"Yüz bin söz, bir pul kadar etmez!.."
14/11/2022 Pazartesi Köşe yazarı V.T
Hamzavi Beşir Efendi İstanbul'da yetişen evliyâdandır.
Arnavutluk'un Gonca kazâsında doğdu. İstanbul’a gelerek Fâtih Câmiinde Hâce
İdris Ali ve Hâcı Kubây isimlerinde iki mübârek zattan Hamzaviyye yolunun
edeblerini öğrendi ve icazet aldı.
Hocası Hacı Kubây'ın vefâtından sonra ve Allahü teâlâyı zikir
ile meşgul olurken diğer taraftan da kendisine gelen talebelere Ehl-i sünnet
yolunu öğretmek için gayret sarf etti. Yediden yetmişe her yaştan kişinin
meseleleriyle ilgilenir herkese güleryüz ve tatlılıkla muâmele eder ve herkesin
istidâdına göre nasîhat ederdi. Uzaktaki talebelerine de mektuplar göndermek
sûretiyle dînin emirlerini ve yasaklarını hatırlatırdı. Talebelerine göndermiş
olduğu mektubun bir bölümü şöyledir:
"Ey enbiyâ ve evliyânın sırrına âşık olanlar ve buna
kavuşmayı isteyenler! Nedir bu hâliniz? Sizler yalnız istigfâr okuyup, Allahü
teâlânın sevgisini elde etmeye gayret gösterip, ilâhî tecellilere kavuşuyor
musunuz? İşlerinizde, sözlerinizde dînin emirlerine uymanızı isterim. Sakın ha!
Dînin emirlerine muhâlif olarak, kendi aklınıza göre konuşmayınız. Dînin
emirlerine uymakta aslâ ihmâlkârlık göstermeyiniz. Zâhirinizi dînin emirlerine
uymakta, bâtınınızı Allah sevgisi nûru ile süslemeniz gerekir.
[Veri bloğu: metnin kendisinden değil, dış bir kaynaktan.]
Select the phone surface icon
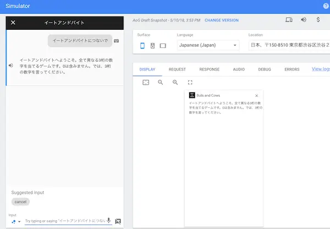Image resolution: width=330 pixels, height=229 pixels. 142,45
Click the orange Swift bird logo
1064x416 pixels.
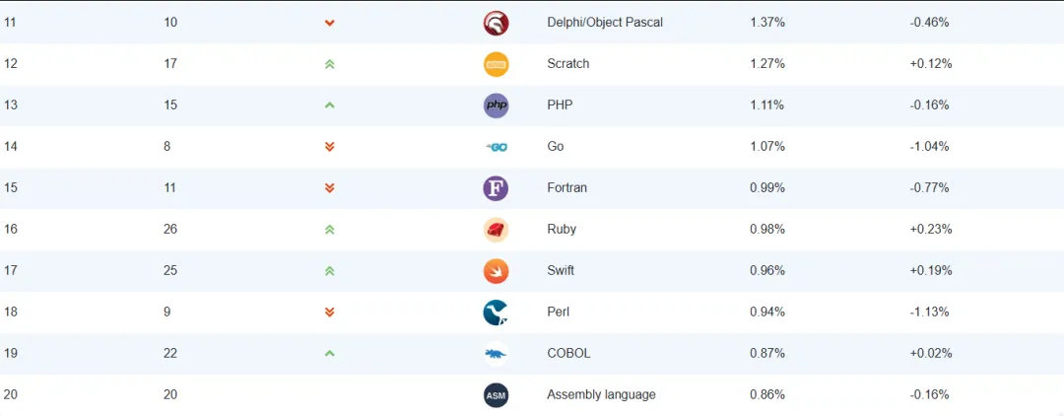(x=496, y=271)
Birbirinizle
buluştuğunuz zaman, birbirinize sevgi ve tevâzu gösteriniz. Birbirinizle dînin
emirleri ve tasavvuf yolunun âdâbı gereğince faydalı şeyler konuşup,
mâlâyânîden (boş sözlerden) sakınasınız. Yüz bin söz, bir pul kadar etmez. Söz,
mânâyı bilmek ve bulmak içindir. Canın kurtuluşu, mânâ iledir. Söz ile kurtuluş
olmaz. Şimdi her biriniz, yolumuzu candan tâkip edip, mânâya kavuşmak, nefis ve
şeytanın hîlesinden kurtulmak için, cenâb-ı Rabb-ül-âlemîne tam bir teveccüh
ile teveccüh eyleyesiniz, yönelesiniz. Mârifet sanıp, sattığınız (sarf
ettiğiniz) sözlerden sakınmanız gerektiğini bilmelisiniz. Haramdan
sakınmalısınız. Her kim dikkat etmeyip, dînin emrine uymayan bir iş yaparsa
bizden değildir. Onun dilini kesmek lâzımdır."
Otuz altı sene insanlara doğru yolu gösteren Beşir Efendi, feyiz ve mârifet yaydı. 1661 (H.1072) senesinde 90 yaşı civârında iken bâzı hasedciler ve kötü kimseler tarafından şehîd edilerek denize atıldı. Böylece kabr-i şerîfi, bahr-ı rahmet-i Rahmân oldu.